Fantastic Data Types, Domain Data Types, Insert Performance, Row Differences

In this episode of Scaling Postgres, we discuss fantastic data types, custom domain data types, improving insert performance and how to query row differences.

Content Discussed

YouTube Video

Podcast Audio

Transcript

All right, I hope you, your friends, family, and coworkers continue to do well. Our first piece of content is "Webinar: Fantastic Data Types and Where to Use Them [Follow Up]". This is from 2ndquadrant.com, and it's a webinar that was put on by 2ndQuadrant and a recording is available here. You click on the link and you can register to attend it. What was really great about this presentation is that I've heard of using ENUMs, but I've heard that there were numerous disadvantages. But this presentation really put ENUMs in perspective how advantageous they can be and ways to avoid some of the disadvantages and really just deleting them if you ever need to is the biggest disadvantage. But otherwise, there are a lot of advantages to using them compared to, say, a separate lookup table or storing raw text in a text field that has to be managed elsewhere.

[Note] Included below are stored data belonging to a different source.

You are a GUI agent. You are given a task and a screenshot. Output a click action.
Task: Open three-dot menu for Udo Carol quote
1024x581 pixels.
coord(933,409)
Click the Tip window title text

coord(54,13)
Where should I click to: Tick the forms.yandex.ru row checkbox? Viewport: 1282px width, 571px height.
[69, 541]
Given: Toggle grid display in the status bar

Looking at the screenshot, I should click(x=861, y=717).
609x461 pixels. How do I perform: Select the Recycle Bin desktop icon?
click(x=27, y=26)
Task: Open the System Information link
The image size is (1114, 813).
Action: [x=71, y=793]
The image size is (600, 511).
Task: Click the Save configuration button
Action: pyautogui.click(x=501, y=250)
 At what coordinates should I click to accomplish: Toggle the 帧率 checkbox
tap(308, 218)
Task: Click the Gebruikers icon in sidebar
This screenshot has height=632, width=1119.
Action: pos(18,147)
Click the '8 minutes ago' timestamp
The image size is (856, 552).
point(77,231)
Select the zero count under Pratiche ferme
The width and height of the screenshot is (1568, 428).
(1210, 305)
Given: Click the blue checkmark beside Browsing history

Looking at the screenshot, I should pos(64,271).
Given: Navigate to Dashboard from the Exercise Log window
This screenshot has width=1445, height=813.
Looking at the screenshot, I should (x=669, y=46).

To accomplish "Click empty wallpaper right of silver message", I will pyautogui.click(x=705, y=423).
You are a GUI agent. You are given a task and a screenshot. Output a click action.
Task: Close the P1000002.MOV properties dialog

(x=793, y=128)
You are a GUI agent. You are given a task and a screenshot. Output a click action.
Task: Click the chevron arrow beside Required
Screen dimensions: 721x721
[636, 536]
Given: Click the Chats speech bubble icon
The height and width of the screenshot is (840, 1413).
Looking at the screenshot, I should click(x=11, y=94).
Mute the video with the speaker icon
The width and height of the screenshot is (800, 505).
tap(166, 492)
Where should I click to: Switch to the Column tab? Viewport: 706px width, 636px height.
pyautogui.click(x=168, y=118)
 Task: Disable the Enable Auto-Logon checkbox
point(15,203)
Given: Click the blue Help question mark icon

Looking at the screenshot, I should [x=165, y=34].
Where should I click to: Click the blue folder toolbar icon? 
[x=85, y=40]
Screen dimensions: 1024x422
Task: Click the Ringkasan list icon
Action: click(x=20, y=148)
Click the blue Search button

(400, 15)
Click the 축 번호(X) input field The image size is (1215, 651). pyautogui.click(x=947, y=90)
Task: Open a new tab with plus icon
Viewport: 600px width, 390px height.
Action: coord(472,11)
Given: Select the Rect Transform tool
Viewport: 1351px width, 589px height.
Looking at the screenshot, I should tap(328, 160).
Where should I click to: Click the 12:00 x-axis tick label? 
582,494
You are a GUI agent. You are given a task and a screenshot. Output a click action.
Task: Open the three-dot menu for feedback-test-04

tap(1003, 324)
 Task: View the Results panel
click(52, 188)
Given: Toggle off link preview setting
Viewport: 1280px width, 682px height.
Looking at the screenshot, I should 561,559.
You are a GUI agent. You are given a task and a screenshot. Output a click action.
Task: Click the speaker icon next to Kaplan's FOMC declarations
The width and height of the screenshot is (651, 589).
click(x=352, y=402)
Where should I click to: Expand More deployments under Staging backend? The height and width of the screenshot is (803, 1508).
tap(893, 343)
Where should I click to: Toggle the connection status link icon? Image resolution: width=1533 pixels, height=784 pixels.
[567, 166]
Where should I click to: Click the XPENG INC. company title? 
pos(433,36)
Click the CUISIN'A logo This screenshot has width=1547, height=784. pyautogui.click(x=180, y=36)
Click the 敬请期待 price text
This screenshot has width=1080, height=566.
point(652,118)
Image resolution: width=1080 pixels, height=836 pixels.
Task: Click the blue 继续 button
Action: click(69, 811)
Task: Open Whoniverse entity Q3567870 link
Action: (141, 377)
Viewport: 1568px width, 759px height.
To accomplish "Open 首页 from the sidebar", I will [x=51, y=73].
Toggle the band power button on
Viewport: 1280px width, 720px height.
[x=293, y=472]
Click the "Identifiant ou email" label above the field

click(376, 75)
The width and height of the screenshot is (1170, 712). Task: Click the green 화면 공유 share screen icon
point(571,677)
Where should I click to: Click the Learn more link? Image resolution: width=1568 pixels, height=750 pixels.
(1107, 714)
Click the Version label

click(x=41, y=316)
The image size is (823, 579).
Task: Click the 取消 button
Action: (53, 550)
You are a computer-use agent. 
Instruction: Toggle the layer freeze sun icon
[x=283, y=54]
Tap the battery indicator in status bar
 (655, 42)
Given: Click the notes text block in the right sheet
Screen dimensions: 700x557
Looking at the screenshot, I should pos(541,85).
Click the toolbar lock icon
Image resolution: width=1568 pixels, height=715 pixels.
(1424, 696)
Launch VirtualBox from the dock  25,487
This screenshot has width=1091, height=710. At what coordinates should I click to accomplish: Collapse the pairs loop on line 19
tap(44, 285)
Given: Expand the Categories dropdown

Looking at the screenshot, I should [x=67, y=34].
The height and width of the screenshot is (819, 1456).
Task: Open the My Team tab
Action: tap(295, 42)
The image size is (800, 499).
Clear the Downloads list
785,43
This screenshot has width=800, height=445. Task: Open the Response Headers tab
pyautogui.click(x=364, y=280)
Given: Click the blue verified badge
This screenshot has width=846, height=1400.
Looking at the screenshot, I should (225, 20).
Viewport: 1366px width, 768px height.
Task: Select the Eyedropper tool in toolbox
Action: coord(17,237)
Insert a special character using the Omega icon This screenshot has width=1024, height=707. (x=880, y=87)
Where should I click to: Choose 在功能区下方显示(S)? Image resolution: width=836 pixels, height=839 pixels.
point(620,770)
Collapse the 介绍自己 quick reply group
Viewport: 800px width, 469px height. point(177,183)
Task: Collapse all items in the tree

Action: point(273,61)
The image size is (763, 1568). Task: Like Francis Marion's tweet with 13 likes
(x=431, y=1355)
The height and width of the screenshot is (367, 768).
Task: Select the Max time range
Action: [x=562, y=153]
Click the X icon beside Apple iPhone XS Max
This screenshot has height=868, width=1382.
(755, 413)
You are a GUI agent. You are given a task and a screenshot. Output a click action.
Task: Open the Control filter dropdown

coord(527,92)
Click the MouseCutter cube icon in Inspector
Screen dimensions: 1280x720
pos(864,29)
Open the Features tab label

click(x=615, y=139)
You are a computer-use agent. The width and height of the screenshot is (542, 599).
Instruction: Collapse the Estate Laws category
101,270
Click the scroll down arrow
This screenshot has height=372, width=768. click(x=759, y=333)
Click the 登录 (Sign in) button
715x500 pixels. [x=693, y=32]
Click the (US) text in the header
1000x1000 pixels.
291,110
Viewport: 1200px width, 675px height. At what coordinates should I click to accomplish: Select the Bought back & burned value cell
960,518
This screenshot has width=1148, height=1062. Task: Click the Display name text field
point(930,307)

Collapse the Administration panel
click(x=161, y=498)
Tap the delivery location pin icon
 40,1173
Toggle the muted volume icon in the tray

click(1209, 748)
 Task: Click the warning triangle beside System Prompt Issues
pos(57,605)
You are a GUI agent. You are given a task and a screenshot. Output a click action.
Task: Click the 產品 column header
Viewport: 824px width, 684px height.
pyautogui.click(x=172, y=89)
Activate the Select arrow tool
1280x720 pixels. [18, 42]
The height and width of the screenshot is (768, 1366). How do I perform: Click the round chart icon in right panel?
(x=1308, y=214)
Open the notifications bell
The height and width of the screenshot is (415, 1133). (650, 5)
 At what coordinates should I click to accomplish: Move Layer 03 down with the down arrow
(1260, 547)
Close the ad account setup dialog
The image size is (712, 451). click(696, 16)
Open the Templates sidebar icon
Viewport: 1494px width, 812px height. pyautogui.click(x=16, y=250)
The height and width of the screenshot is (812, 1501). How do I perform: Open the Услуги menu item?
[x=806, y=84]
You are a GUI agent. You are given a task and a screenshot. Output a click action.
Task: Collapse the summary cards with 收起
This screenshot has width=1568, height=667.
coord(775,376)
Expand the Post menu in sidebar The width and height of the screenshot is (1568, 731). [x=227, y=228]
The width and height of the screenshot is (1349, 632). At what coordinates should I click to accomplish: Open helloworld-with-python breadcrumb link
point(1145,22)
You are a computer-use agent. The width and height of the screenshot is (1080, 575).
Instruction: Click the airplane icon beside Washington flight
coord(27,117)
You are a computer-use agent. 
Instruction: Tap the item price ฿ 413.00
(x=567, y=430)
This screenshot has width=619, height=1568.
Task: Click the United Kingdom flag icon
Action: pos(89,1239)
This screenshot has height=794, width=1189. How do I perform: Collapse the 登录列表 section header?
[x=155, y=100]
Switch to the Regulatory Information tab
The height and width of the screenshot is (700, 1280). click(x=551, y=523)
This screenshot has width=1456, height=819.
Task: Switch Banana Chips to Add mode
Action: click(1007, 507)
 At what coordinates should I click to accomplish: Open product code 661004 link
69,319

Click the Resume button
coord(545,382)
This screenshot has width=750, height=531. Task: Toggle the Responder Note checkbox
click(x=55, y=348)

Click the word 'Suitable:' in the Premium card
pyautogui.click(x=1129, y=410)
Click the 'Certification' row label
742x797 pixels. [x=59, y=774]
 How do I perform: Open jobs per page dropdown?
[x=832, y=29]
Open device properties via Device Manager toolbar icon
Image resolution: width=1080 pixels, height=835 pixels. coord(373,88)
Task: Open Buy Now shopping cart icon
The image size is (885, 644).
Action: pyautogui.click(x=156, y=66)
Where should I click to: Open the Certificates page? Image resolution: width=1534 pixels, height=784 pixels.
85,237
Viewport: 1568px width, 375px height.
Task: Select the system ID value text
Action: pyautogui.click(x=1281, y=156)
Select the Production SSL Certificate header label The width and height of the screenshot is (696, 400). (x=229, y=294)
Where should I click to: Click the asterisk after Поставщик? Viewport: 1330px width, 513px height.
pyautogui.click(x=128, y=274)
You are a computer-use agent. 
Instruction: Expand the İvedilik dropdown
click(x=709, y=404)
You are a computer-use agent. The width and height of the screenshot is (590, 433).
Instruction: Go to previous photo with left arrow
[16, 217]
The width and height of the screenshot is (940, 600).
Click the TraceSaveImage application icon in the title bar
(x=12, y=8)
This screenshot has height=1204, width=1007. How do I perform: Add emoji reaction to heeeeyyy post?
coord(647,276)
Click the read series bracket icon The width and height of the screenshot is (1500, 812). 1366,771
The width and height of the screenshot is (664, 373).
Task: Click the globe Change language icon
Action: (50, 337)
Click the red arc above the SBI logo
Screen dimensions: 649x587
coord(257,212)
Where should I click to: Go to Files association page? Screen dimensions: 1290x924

So for this part alone, I definitely suggest you check out this webinar to see their discussion on ENUMs. Their coverage of arrays and JSON isn't as in-depth. But for arrays, they say to use it for consistent data type. So if you need to store a set of integers or a set of text, say tags, like user tags or something of that nature, an array is a good use case for that. But don't store an array of multiple different data types that have been converted to text that really doesn't make too much sense. Also, reach to JSON or ideally JSONB when you have a variety of data you happen to need to store in JSON. But again, just be cautious of overusing that particular data type, and they do also cover timestamps in their usage as well. So overall, a really good presentation I suggest you check out.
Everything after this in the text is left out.